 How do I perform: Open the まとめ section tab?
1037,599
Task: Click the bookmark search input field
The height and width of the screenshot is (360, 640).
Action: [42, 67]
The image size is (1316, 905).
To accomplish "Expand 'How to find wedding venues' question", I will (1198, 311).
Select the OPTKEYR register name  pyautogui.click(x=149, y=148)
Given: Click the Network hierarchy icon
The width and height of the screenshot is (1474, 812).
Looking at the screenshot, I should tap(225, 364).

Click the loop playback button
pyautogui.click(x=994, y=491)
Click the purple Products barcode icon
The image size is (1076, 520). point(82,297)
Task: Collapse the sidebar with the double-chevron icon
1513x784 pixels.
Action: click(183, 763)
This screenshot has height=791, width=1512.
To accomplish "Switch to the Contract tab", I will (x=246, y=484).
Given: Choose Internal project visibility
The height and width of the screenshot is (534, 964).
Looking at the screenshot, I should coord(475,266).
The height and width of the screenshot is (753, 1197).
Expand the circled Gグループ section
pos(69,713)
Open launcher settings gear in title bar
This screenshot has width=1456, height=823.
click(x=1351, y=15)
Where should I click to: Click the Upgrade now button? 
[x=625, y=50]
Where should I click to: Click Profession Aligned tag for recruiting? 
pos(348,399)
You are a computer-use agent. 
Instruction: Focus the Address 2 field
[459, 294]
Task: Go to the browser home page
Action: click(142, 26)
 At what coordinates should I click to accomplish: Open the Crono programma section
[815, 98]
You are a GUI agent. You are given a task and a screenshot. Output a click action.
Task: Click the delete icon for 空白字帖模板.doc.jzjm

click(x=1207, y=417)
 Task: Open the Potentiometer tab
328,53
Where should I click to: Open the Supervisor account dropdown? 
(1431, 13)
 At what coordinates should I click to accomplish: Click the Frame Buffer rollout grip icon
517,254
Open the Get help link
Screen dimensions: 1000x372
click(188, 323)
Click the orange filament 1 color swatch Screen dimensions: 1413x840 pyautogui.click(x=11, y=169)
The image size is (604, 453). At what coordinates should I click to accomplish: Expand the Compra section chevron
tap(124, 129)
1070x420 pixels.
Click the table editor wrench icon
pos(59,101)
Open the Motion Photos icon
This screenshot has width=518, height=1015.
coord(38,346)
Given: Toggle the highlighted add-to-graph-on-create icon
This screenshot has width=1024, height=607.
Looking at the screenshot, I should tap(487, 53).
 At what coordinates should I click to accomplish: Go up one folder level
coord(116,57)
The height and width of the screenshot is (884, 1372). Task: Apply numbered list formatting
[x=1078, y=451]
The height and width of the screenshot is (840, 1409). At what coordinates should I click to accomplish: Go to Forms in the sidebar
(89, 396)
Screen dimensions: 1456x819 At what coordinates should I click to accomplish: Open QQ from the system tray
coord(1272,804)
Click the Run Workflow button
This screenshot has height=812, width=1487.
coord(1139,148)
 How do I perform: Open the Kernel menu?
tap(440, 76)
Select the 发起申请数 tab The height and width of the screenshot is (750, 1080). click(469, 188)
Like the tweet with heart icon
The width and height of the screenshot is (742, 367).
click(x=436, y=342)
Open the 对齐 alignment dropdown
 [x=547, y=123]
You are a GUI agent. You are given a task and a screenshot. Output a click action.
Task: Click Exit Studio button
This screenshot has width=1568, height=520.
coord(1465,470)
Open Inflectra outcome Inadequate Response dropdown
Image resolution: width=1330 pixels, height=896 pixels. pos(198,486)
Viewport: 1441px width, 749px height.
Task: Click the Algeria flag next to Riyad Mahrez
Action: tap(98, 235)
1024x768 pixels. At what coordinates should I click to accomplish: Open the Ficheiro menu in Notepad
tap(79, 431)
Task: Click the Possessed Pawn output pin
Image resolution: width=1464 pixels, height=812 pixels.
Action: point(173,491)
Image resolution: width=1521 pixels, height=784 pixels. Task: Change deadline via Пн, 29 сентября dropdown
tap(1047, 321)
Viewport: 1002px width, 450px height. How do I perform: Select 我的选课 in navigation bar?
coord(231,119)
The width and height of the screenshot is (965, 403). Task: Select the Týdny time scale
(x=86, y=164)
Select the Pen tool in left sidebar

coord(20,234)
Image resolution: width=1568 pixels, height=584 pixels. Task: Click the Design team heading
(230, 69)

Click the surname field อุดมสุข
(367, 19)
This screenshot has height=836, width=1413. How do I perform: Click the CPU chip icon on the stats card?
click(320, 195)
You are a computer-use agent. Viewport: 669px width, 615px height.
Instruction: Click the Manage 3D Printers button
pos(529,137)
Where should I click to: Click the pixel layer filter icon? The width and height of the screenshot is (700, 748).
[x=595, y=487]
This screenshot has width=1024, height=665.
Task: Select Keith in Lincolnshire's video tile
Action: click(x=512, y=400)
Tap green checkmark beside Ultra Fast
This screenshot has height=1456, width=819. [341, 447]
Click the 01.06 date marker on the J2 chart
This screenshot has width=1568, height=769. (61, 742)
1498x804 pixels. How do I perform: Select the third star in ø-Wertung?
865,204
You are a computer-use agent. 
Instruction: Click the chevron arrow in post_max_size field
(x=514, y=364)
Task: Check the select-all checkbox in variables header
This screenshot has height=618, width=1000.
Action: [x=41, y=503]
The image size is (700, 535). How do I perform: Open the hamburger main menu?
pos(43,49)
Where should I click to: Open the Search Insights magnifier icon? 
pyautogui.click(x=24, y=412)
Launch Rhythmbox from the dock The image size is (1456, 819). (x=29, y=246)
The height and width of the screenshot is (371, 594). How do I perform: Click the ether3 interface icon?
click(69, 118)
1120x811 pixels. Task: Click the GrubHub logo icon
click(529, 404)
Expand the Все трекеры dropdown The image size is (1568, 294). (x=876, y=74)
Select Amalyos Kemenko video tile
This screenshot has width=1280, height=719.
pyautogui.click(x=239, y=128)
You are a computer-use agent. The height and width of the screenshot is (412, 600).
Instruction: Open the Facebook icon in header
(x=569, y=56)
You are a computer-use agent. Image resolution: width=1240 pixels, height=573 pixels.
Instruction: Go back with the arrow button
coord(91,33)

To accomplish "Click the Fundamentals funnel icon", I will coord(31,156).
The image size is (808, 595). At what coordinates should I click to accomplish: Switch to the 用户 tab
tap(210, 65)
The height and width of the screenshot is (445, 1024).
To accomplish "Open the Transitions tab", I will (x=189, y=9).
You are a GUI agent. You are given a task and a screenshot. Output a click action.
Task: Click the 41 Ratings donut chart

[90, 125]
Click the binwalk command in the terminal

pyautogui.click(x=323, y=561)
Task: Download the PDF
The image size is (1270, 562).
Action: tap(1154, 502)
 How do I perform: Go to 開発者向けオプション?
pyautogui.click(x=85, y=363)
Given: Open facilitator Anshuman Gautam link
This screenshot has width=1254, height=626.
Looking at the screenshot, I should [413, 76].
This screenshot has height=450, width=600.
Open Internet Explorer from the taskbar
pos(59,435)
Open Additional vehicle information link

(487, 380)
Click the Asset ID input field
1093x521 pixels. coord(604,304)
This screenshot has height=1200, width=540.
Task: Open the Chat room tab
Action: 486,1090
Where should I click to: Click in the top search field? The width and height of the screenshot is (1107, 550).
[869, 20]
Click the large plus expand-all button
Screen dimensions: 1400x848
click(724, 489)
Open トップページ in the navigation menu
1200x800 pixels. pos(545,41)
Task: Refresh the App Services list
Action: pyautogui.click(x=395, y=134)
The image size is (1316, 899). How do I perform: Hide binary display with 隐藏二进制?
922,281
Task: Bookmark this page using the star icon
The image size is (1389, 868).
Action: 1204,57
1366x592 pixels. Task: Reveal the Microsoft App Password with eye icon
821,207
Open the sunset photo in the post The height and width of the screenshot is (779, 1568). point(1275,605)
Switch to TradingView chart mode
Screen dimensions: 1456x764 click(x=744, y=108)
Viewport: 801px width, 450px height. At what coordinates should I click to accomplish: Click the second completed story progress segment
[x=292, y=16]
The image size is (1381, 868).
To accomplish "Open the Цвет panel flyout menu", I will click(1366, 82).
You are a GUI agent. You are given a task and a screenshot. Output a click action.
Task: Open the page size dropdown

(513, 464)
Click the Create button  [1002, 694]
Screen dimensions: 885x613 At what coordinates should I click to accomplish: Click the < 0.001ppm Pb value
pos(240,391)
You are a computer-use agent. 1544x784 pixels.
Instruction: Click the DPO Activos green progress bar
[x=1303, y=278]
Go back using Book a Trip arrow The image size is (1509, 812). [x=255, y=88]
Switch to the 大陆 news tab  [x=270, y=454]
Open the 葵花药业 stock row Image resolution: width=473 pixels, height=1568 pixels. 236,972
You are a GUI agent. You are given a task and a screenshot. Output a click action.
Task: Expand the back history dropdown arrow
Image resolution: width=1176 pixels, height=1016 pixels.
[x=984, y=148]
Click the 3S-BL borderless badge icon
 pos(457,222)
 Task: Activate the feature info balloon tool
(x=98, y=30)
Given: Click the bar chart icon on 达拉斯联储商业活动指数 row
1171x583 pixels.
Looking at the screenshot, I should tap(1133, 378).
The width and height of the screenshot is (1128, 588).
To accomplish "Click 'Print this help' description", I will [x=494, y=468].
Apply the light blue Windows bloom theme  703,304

→ Objective:
Retype the lines of the data above, from the one containing "Click the Asset ID input field" through the one containing "pos(240,391)", both included, without changing a character.

→ Final answer:
Click the Asset ID input field
1093x521 pixels. coord(604,304)
This screenshot has height=1200, width=540.
Task: Open the Chat room tab
Action: 486,1090
Where should I click to: Click in the top search field? The width and height of the screenshot is (1107, 550).
[869, 20]
Click the large plus expand-all button
Screen dimensions: 1400x848
click(724, 489)
Open トップページ in the navigation menu
1200x800 pixels. pos(545,41)
Task: Refresh the App Services list
Action: pyautogui.click(x=395, y=134)
The image size is (1316, 899). How do I perform: Hide binary display with 隐藏二进制?
922,281
Task: Bookmark this page using the star icon
The image size is (1389, 868).
Action: 1204,57
1366x592 pixels. Task: Reveal the Microsoft App Password with eye icon
821,207
Open the sunset photo in the post The height and width of the screenshot is (779, 1568). point(1275,605)
Switch to TradingView chart mode
Screen dimensions: 1456x764 click(x=744, y=108)
Viewport: 801px width, 450px height. At what coordinates should I click to accomplish: Click the second completed story progress segment
[x=292, y=16]
The image size is (1381, 868).
To accomplish "Open the Цвет panel flyout menu", I will click(1366, 82).
You are a GUI agent. You are given a task and a screenshot. Output a click action.
Task: Open the page size dropdown

(513, 464)
Click the Create button  [1002, 694]
Screen dimensions: 885x613 At what coordinates should I click to accomplish: Click the < 0.001ppm Pb value
pos(240,391)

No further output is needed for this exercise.